Sobre la pandemia, sobre la ola de protestas contra el racismo, la economía, la sanidad o la propia integridad de las elecciones. No hubo asunto en el que la discusión no acabase en llamas, que no diera lugar a alguna palabra gruesa. Antes del minuto cinco, Trump ya había llamado a Biden “socialista”. Al cumplirse 10, ya se había referido a la senadora Elizabeth Warren como “Pocahontas” y se había encarado con el moderador, Chris Wallace, una estrella de la cadena conservadora Fox, que trataba de mantenerlo en los límites de su tiempo de exposición.

Biden, de 77 años, no es especialmente bueno en estos lances, como se comprobó durante las primarias demócratas, y Trump, de 74, encuentra en la confrontación y las cámaras de televisión su hábitat natural. Las vociferaciones del republicano, esa electricidad que es capaz de mantener durante mítines de hora y media, contrastaban esta noche con la voz quebradiza del candidato demócrata, siempre menos enérgico, pero que aguantó el tipo e incluso paró los pies al presidente en varias ocasiones.

Parecía como ese estudiante delgaducho que saca fuerza de dentro y planta cara a un matón de instituto: “¿Te vas a callar, hombre?”; “No hay quien diga una palabra con este payaso, perdón, con esta persona”, le dijo en alguna de las interrupciones. “Todo el mundo sabe que es un mentiroso”, replicó cuando Trump le acusó de querer eliminar el sistema de seguros de salud privados, algo que, en efecto, es falso.

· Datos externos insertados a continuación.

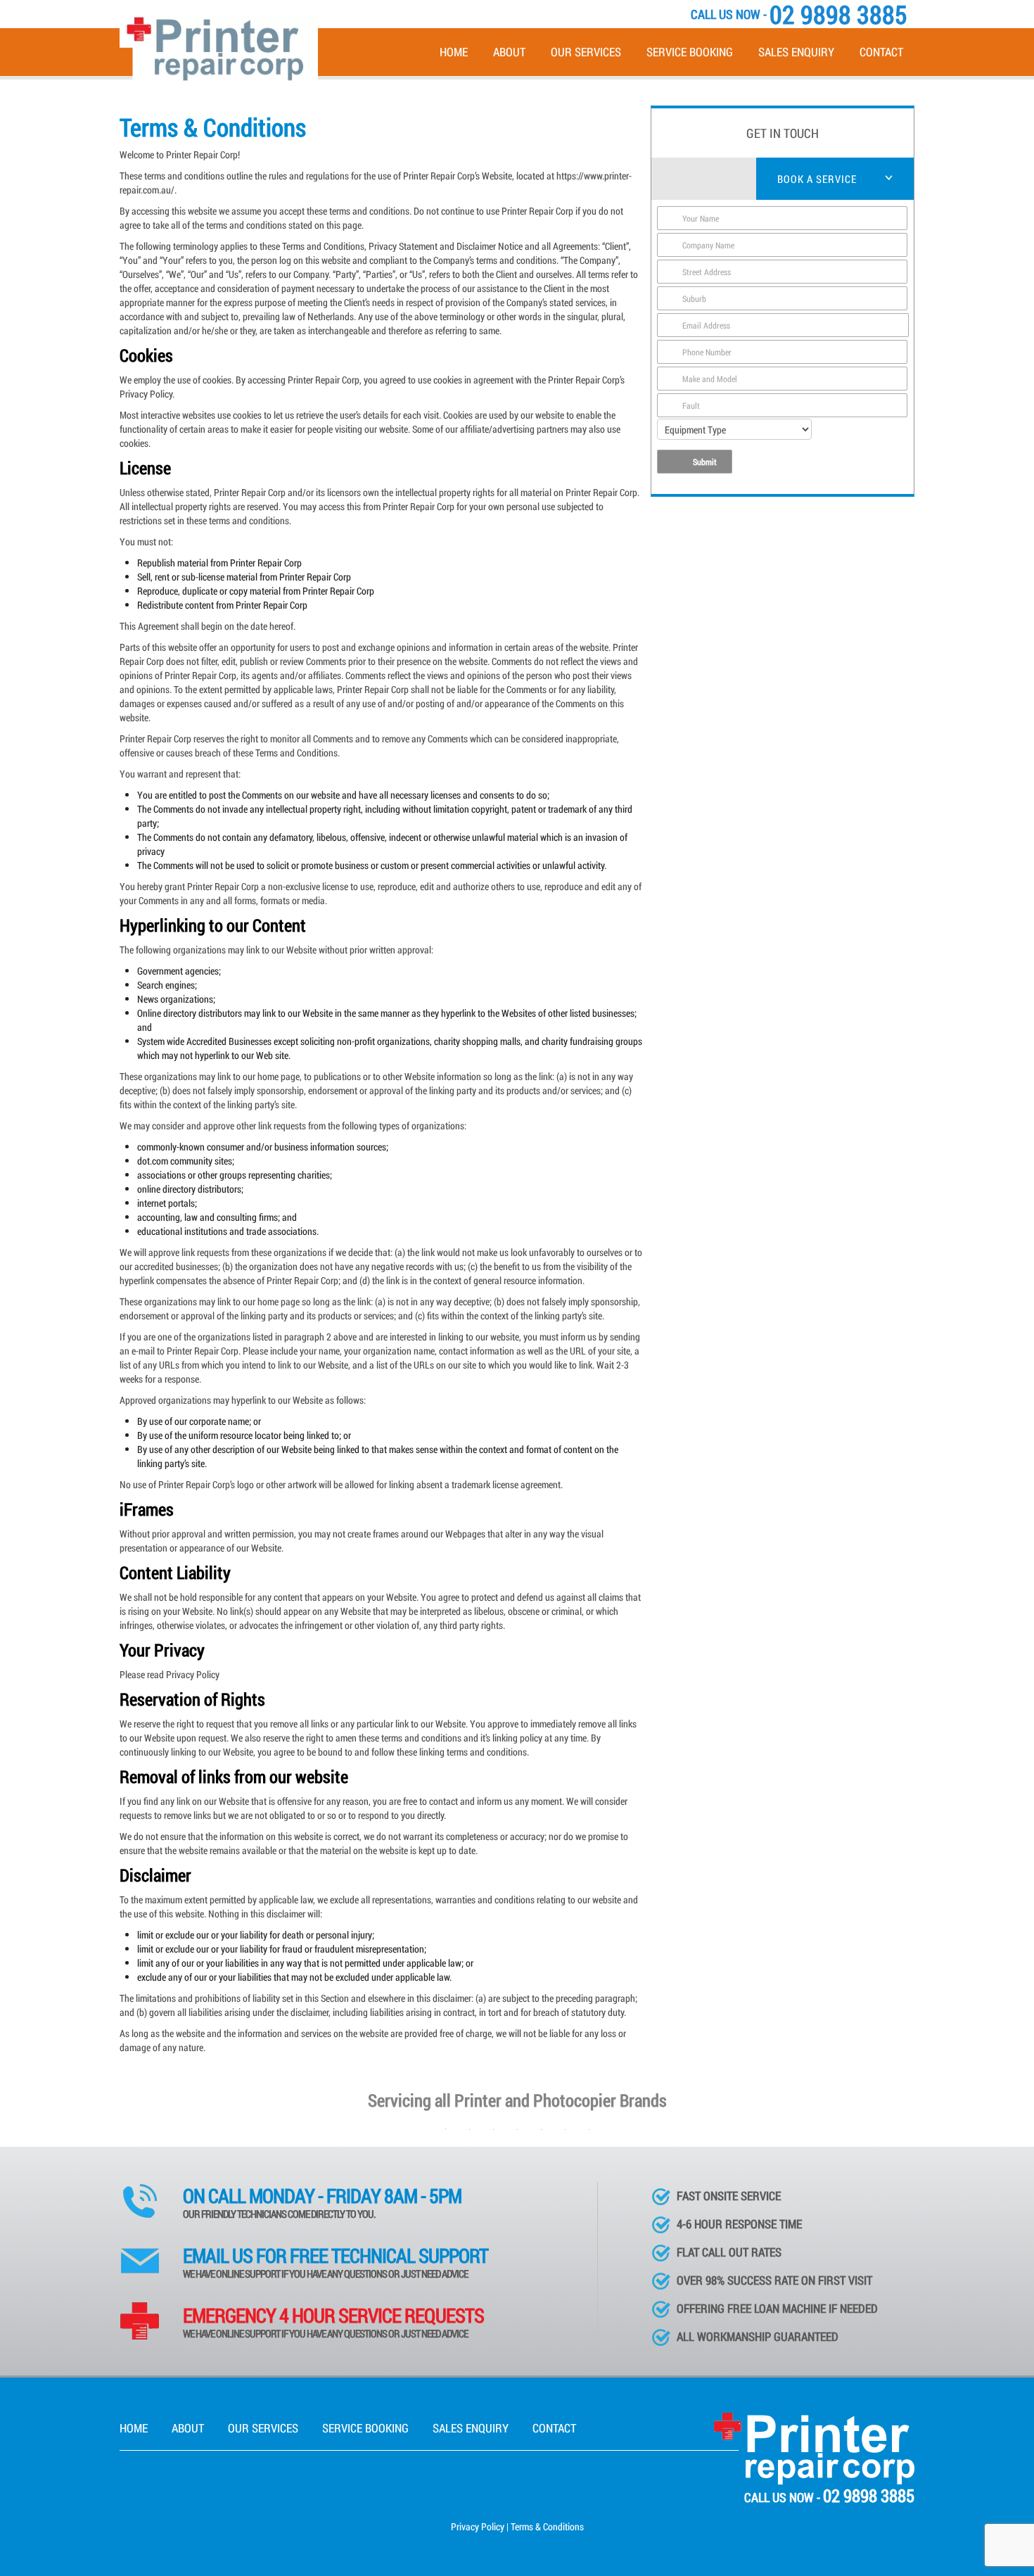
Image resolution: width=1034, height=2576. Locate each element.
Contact (881, 52)
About (509, 52)
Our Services (586, 52)
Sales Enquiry (796, 52)
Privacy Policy (477, 2526)
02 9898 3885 (868, 2495)
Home (454, 52)
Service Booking (689, 52)
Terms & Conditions (547, 2526)
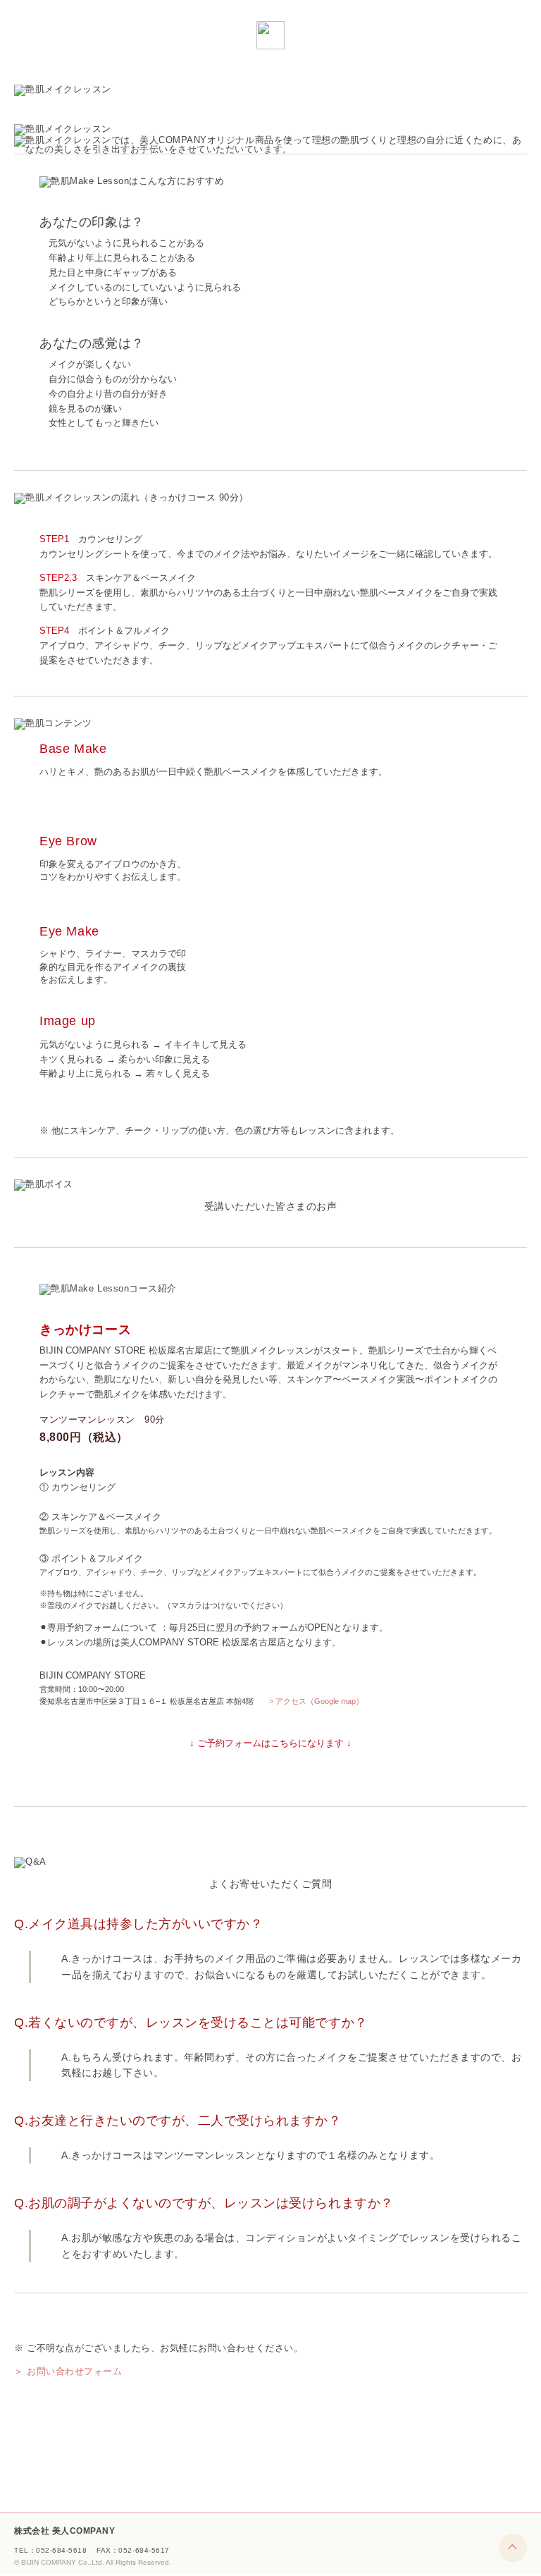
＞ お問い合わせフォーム (68, 2371)
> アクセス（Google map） (316, 1701)
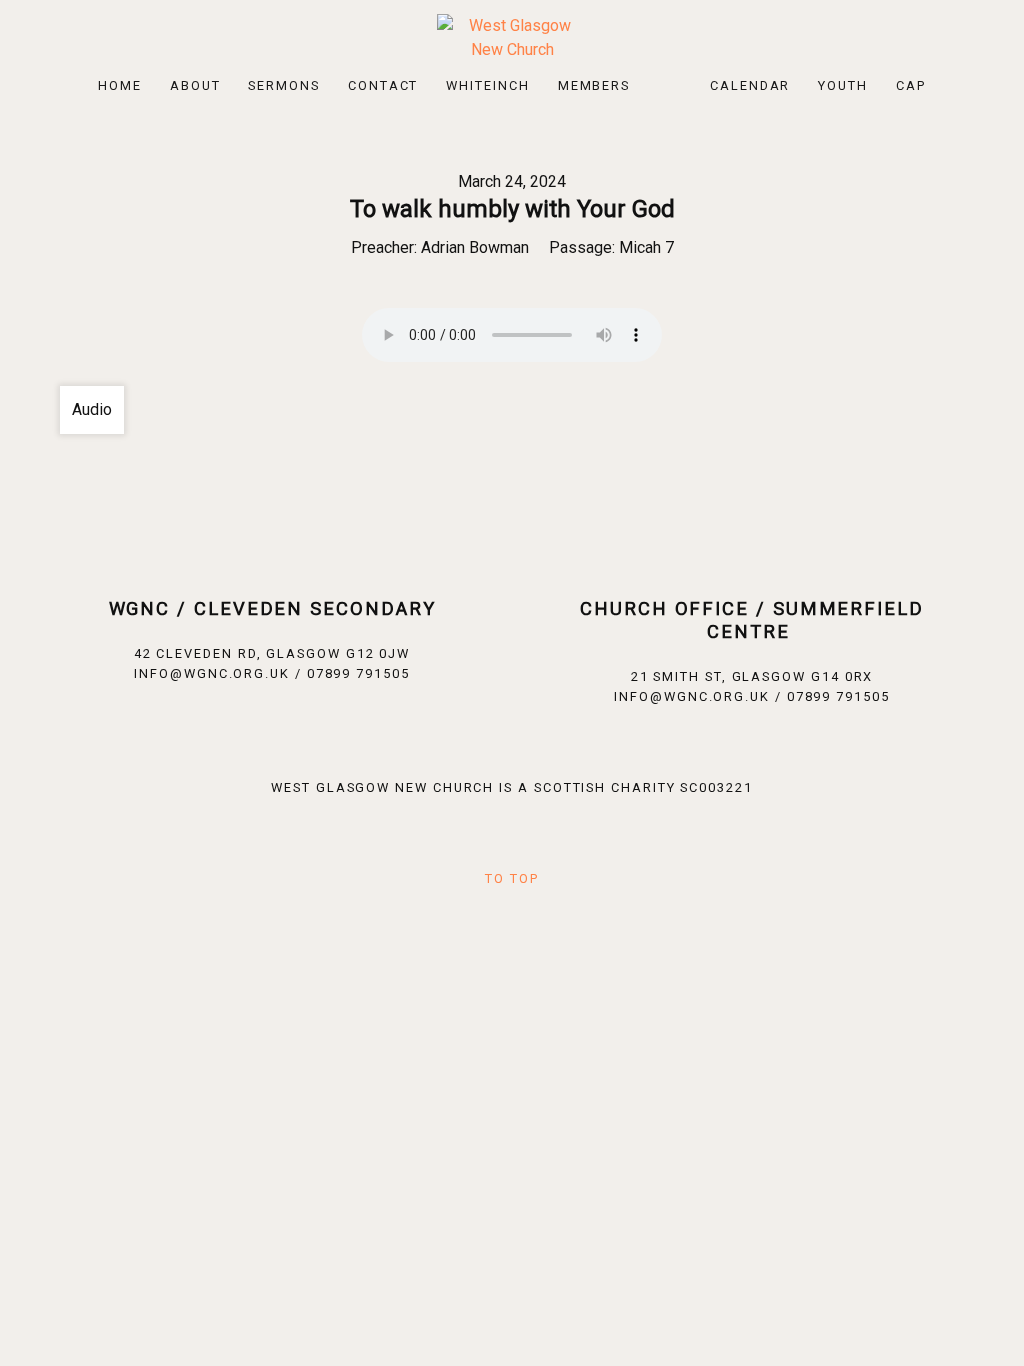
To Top (512, 878)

El candidato que lucha por mantenerse en el cargo suele ser quien recibe los ataques en un debate y se centra en sacar brillo a su gestión, pero la era Trump ha liquidado también esta convención. El magnate neoyorquino, acechado por las críticas por su gestión de la crisis sanitaria, salió al ataque y acusó al demócrata de querer llevar adelante un programa electoral del gusto del senador izquierdista Bernie Sanders, excandidato de las primarias, y de “la izquierda radical” de su partido. “La cosa es que yo gané a Bernie Sanders”, replicó Biden, para luego añadir, en una de esas frases que se recordarán esta noche: “El Partido Demócrata soy yo”.

El vicepresidente de la era Obama, en general, trató de mantenerse frío ante los cortes y las provocaciones de Trump, ante en las que con frecuencia reaccionaba riéndose burlonamente.

Estados Unidos llegaba agitado al cara a cara: el domingo, The New York Times había publicado una información explosiva y muy codiciada, los datos tributarios del republicano de más de 20 años, que pintan el retrato de un empresario que factura dinero a espuertas, pero sufre pérdidas y apenas paga impuestos gracias a piruetas fiscales.